◆ **Activity**: Exactly as they stand, set down all of the records again.

◆ **Source material**:
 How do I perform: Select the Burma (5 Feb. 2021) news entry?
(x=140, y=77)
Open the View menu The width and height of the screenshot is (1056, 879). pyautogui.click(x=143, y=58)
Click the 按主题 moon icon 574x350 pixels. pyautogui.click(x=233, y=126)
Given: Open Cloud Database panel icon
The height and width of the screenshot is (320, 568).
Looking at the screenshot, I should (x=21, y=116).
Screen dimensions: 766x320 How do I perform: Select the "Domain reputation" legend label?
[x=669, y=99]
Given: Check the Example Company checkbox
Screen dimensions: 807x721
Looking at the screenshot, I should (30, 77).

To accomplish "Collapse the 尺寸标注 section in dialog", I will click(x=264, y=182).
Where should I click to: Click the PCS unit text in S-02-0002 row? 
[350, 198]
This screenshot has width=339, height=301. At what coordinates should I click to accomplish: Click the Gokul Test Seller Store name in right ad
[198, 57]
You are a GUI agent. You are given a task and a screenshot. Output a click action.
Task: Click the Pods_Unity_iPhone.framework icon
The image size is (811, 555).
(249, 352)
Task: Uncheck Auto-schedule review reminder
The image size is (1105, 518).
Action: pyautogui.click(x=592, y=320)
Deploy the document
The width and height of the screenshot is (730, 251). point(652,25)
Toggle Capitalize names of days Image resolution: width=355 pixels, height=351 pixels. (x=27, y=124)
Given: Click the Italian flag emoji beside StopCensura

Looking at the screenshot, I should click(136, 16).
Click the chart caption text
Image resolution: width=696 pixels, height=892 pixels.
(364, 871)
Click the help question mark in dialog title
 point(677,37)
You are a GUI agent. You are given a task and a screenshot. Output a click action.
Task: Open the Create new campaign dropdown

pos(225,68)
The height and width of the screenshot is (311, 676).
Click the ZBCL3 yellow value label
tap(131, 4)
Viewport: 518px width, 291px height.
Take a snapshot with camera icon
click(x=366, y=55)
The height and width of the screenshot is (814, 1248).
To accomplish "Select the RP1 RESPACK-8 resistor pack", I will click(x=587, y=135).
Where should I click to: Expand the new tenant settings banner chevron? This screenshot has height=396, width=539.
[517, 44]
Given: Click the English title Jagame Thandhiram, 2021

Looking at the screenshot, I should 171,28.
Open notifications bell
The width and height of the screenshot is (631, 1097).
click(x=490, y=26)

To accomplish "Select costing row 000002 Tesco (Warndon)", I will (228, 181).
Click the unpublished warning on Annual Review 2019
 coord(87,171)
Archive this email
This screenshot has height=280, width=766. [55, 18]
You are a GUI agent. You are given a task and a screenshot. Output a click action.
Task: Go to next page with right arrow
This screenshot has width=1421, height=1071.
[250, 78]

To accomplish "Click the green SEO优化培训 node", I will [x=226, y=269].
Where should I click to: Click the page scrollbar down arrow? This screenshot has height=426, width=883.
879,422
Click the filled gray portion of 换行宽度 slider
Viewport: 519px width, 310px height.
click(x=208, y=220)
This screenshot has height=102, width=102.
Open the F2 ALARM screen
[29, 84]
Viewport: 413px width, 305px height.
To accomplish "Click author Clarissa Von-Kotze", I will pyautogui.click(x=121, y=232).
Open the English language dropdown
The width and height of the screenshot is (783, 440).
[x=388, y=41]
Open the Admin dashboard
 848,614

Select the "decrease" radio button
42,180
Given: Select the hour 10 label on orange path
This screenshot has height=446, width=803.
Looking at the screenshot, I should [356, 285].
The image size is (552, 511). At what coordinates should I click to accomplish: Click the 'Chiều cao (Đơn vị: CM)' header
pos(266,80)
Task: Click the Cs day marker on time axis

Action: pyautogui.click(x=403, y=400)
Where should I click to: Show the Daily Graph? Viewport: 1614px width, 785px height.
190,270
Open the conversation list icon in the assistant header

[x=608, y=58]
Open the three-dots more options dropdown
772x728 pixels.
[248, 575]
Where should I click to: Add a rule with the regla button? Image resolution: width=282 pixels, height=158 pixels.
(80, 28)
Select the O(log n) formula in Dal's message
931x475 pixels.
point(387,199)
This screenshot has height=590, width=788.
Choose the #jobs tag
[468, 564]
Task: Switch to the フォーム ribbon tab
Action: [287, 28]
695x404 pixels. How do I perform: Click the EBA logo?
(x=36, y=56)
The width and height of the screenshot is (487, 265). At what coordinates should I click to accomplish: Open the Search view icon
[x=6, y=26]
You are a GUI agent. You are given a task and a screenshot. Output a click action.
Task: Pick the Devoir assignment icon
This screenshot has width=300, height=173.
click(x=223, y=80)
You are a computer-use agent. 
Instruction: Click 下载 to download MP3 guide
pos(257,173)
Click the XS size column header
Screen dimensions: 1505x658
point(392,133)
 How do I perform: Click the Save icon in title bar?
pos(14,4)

◆ **Answer space**:
 How do I perform: Select the Burma (5 Feb. 2021) news entry?
(x=140, y=77)
Open the View menu The width and height of the screenshot is (1056, 879). pyautogui.click(x=143, y=58)
Click the 按主题 moon icon 574x350 pixels. pyautogui.click(x=233, y=126)
Given: Open Cloud Database panel icon
The height and width of the screenshot is (320, 568).
Looking at the screenshot, I should (x=21, y=116).
Screen dimensions: 766x320 How do I perform: Select the "Domain reputation" legend label?
[x=669, y=99]
Given: Check the Example Company checkbox
Screen dimensions: 807x721
Looking at the screenshot, I should (30, 77).

To accomplish "Collapse the 尺寸标注 section in dialog", I will click(x=264, y=182).
Where should I click to: Click the PCS unit text in S-02-0002 row? 
[350, 198]
This screenshot has width=339, height=301. At what coordinates should I click to accomplish: Click the Gokul Test Seller Store name in right ad
[198, 57]
You are a GUI agent. You are given a task and a screenshot. Output a click action.
Task: Click the Pods_Unity_iPhone.framework icon
The image size is (811, 555).
(249, 352)
Task: Uncheck Auto-schedule review reminder
The image size is (1105, 518).
Action: pyautogui.click(x=592, y=320)
Deploy the document
The width and height of the screenshot is (730, 251). point(652,25)
Toggle Capitalize names of days Image resolution: width=355 pixels, height=351 pixels. (x=27, y=124)
Given: Click the Italian flag emoji beside StopCensura

Looking at the screenshot, I should click(136, 16).
Click the chart caption text
Image resolution: width=696 pixels, height=892 pixels.
(364, 871)
Click the help question mark in dialog title
 point(677,37)
You are a GUI agent. You are given a task and a screenshot. Output a click action.
Task: Open the Create new campaign dropdown

pos(225,68)
The height and width of the screenshot is (311, 676).
Click the ZBCL3 yellow value label
tap(131, 4)
Viewport: 518px width, 291px height.
Take a snapshot with camera icon
click(x=366, y=55)
The height and width of the screenshot is (814, 1248).
To accomplish "Select the RP1 RESPACK-8 resistor pack", I will click(x=587, y=135).
Where should I click to: Expand the new tenant settings banner chevron? This screenshot has height=396, width=539.
[517, 44]
Given: Click the English title Jagame Thandhiram, 2021

Looking at the screenshot, I should 171,28.
Open notifications bell
The width and height of the screenshot is (631, 1097).
click(x=490, y=26)

To accomplish "Select costing row 000002 Tesco (Warndon)", I will (228, 181).
Click the unpublished warning on Annual Review 2019
 coord(87,171)
Archive this email
This screenshot has height=280, width=766. [55, 18]
You are a GUI agent. You are given a task and a screenshot. Output a click action.
Task: Go to next page with right arrow
This screenshot has width=1421, height=1071.
[250, 78]

To accomplish "Click the green SEO优化培训 node", I will [x=226, y=269].
Where should I click to: Click the page scrollbar down arrow? This screenshot has height=426, width=883.
879,422
Click the filled gray portion of 换行宽度 slider
Viewport: 519px width, 310px height.
click(x=208, y=220)
This screenshot has height=102, width=102.
Open the F2 ALARM screen
[29, 84]
Viewport: 413px width, 305px height.
To accomplish "Click author Clarissa Von-Kotze", I will pyautogui.click(x=121, y=232).
Open the English language dropdown
The width and height of the screenshot is (783, 440).
[x=388, y=41]
Open the Admin dashboard
 848,614

Select the "decrease" radio button
42,180
Given: Select the hour 10 label on orange path
This screenshot has height=446, width=803.
Looking at the screenshot, I should [356, 285].
The image size is (552, 511). At what coordinates should I click to accomplish: Click the 'Chiều cao (Đơn vị: CM)' header
pos(266,80)
Task: Click the Cs day marker on time axis

Action: pyautogui.click(x=403, y=400)
Where should I click to: Show the Daily Graph? Viewport: 1614px width, 785px height.
190,270
Open the conversation list icon in the assistant header

[x=608, y=58]
Open the three-dots more options dropdown
772x728 pixels.
[248, 575]
Where should I click to: Add a rule with the regla button? Image resolution: width=282 pixels, height=158 pixels.
(80, 28)
Select the O(log n) formula in Dal's message
931x475 pixels.
point(387,199)
This screenshot has height=590, width=788.
Choose the #jobs tag
[468, 564]
Task: Switch to the フォーム ribbon tab
Action: [287, 28]
695x404 pixels. How do I perform: Click the EBA logo?
(x=36, y=56)
The width and height of the screenshot is (487, 265). At what coordinates should I click to accomplish: Open the Search view icon
[x=6, y=26]
You are a GUI agent. You are given a task and a screenshot. Output a click action.
Task: Pick the Devoir assignment icon
This screenshot has width=300, height=173.
click(x=223, y=80)
You are a computer-use agent. 
Instruction: Click 下载 to download MP3 guide
pos(257,173)
Click the XS size column header
Screen dimensions: 1505x658
point(392,133)
 How do I perform: Click the Save icon in title bar?
pos(14,4)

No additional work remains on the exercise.